**DIRECTIONS FOR THIS TASK**: If a record below holds a picture, leave the picture out and copy the rest exactly.

##### DATA TO EXAMINE #####

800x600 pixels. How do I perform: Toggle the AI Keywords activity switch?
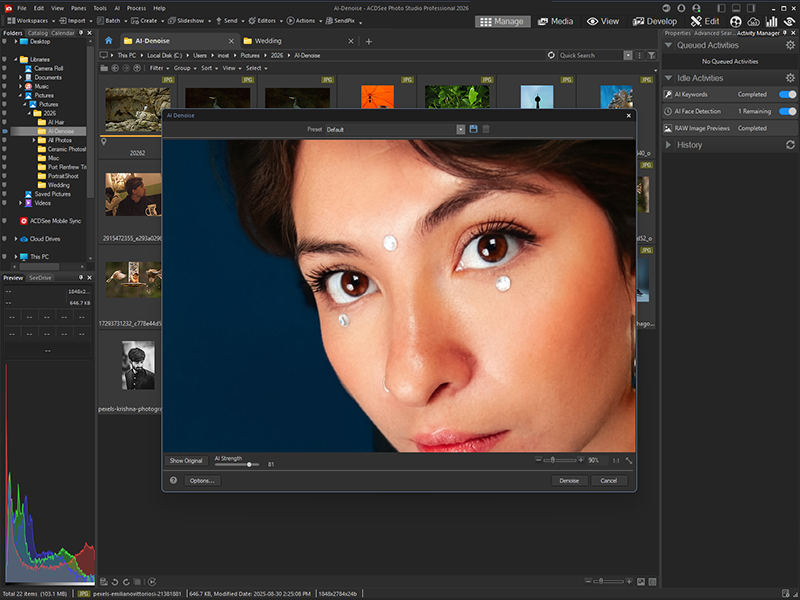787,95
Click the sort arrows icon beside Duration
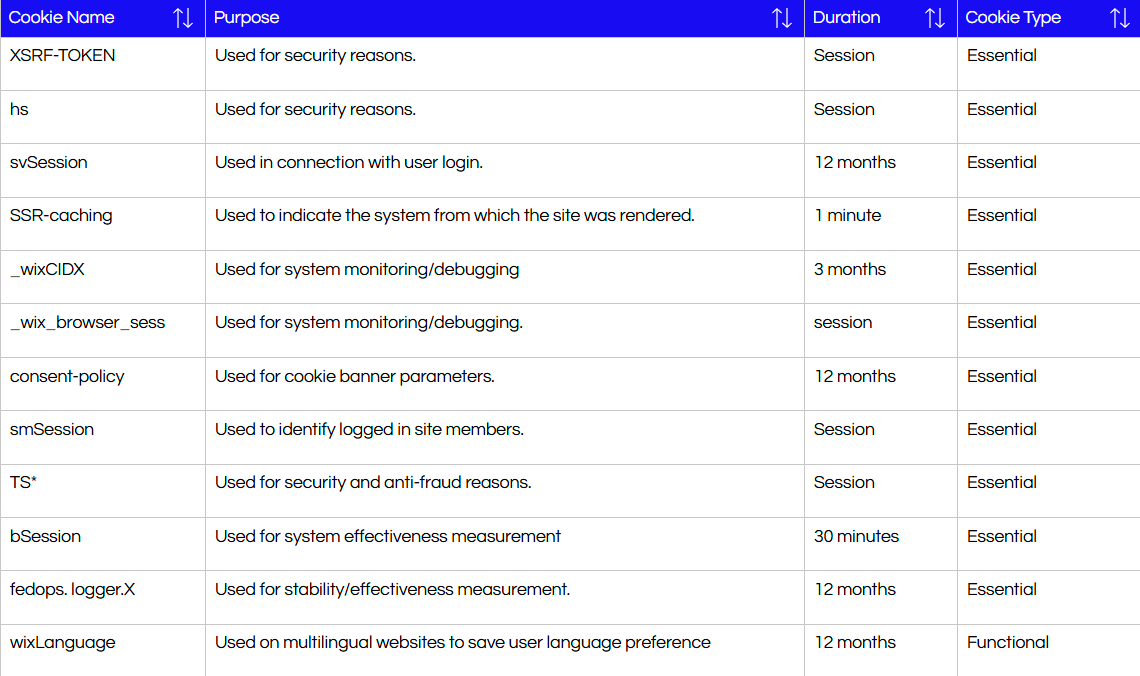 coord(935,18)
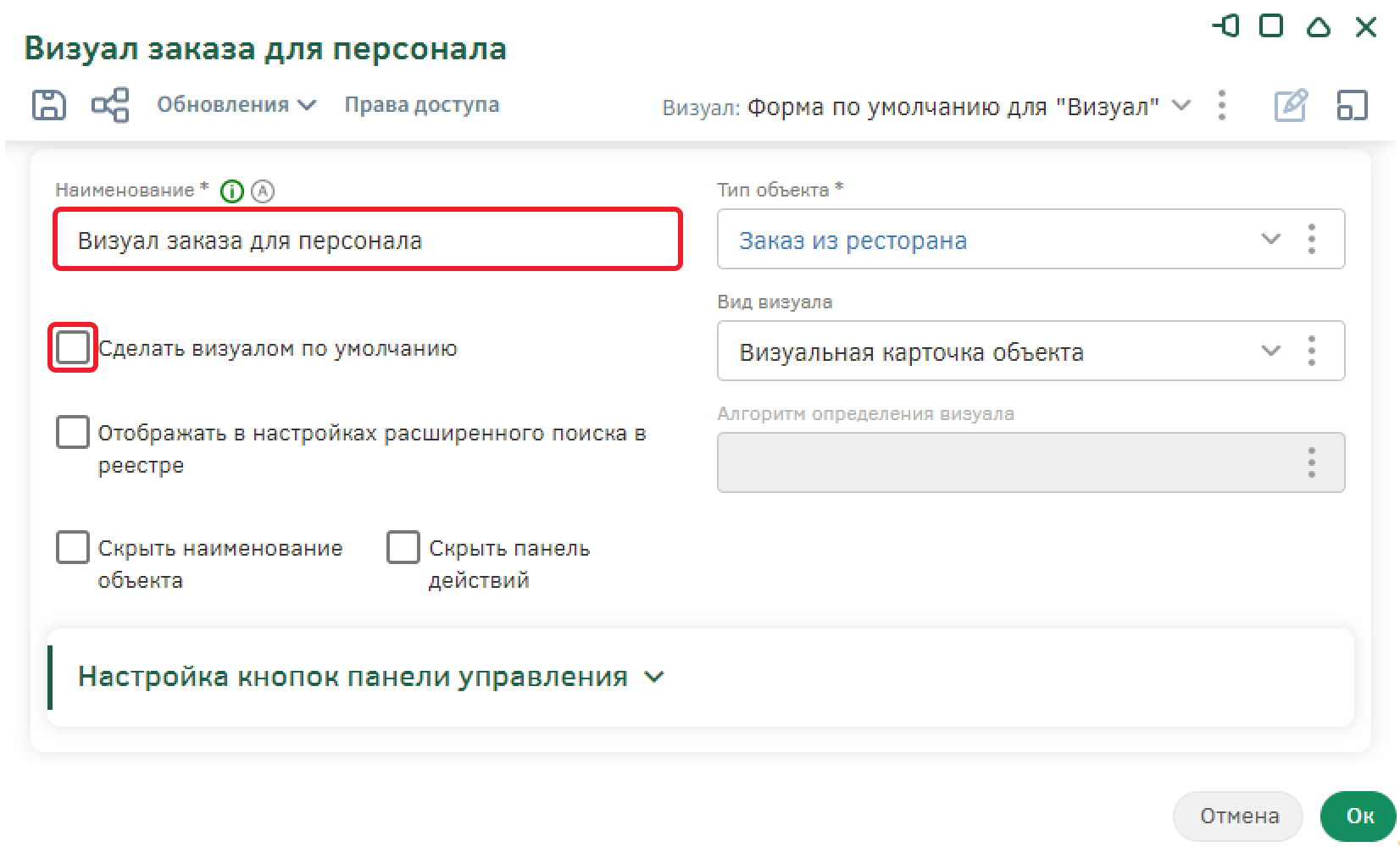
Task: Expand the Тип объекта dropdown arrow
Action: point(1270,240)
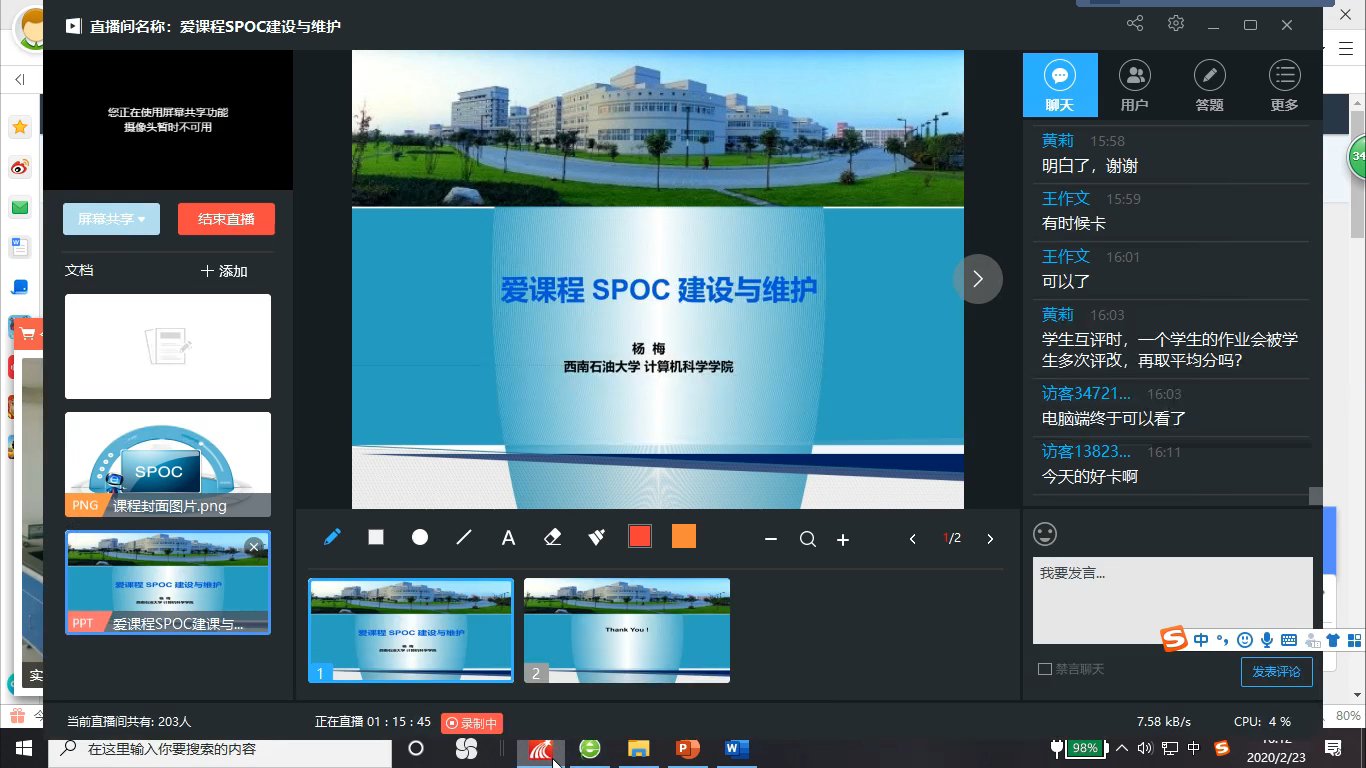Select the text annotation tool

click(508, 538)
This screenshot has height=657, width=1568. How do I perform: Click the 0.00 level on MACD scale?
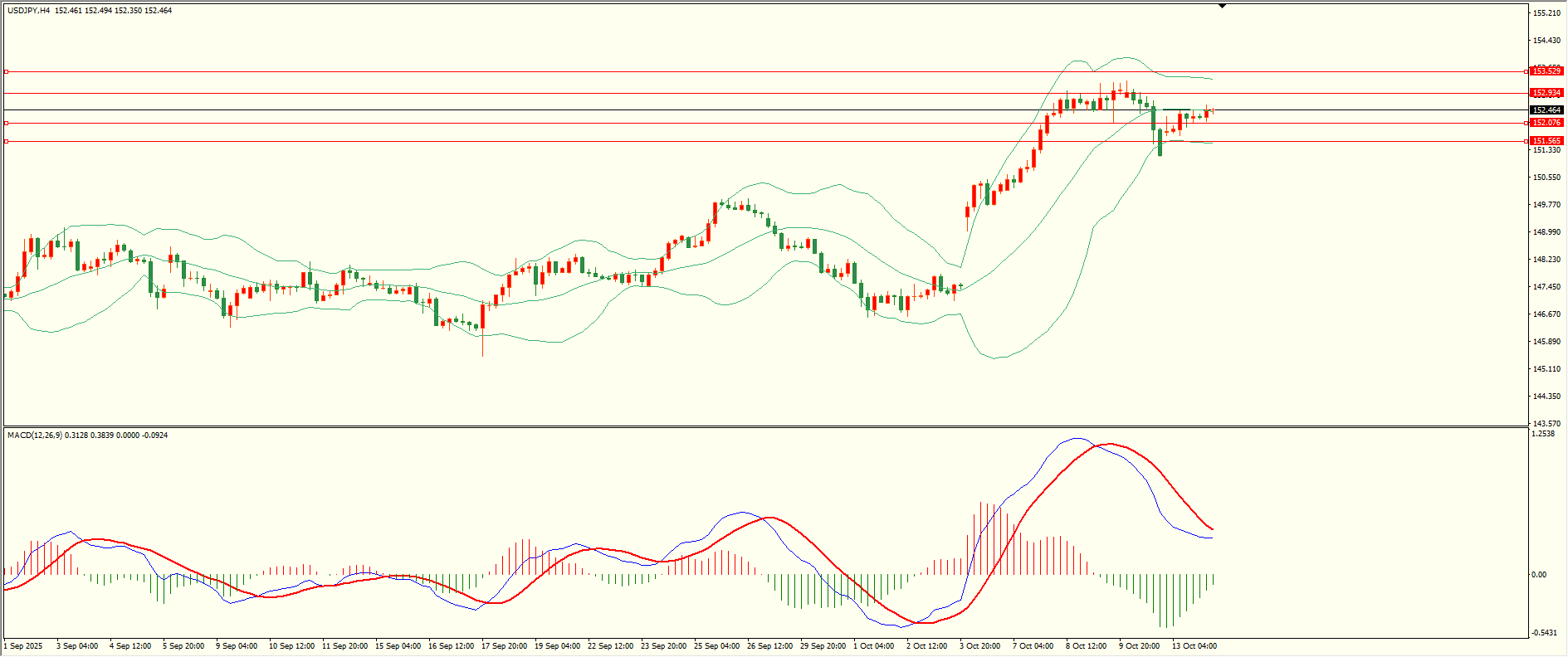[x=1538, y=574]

#####

**RESPONSE FOR THIS EXERCISE**:
800x600 pixels. How do I perform: Toggle the AI Keywords activity switch?
787,95
Click the sort arrows icon beside Duration
 coord(935,18)
Task: Expand the Тип объекта dropdown arrow
Action: point(1270,240)
Select the text annotation tool

click(508, 538)
This screenshot has height=657, width=1568. How do I perform: Click the 0.00 level on MACD scale?
[x=1538, y=574]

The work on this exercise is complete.